> [STORED RECORDS]:
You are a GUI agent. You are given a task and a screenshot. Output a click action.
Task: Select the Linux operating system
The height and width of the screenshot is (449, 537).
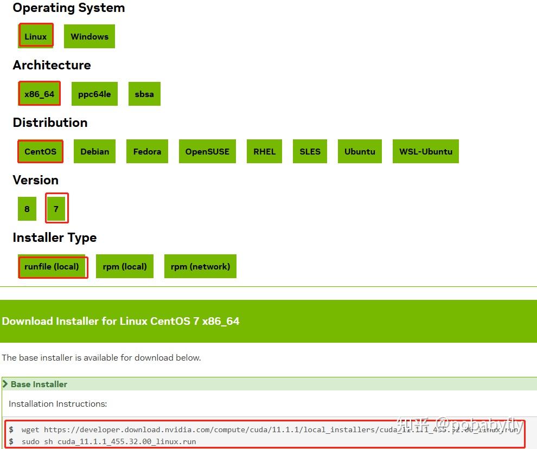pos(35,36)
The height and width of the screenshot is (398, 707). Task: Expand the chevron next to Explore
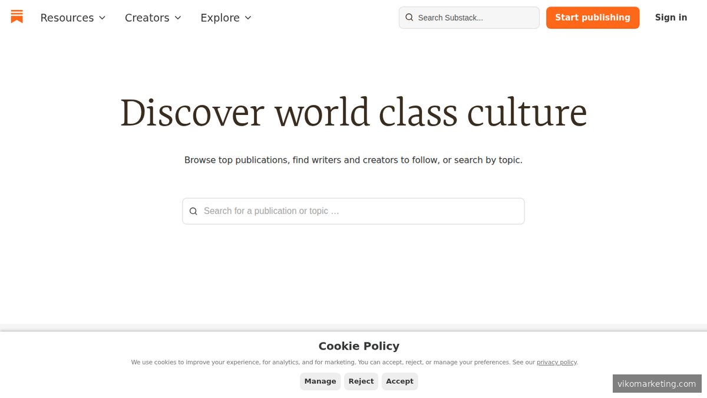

> [GOAL]: Reproduce every line of the data above, requests included, but multiply each coordinate in the answers by 2.05 and round it to the nearest whole number, with halves rounded up. Leave the pictures out of your answer.

> [EXERCISE SOLUTION]:
You are a GUI agent. You are given a task and a screenshot. Output a click action.
Task: Select the Linux operating system
The height and width of the screenshot is (449, 537).
pos(72,74)
The height and width of the screenshot is (398, 707). Task: Expand the chevron next to Explore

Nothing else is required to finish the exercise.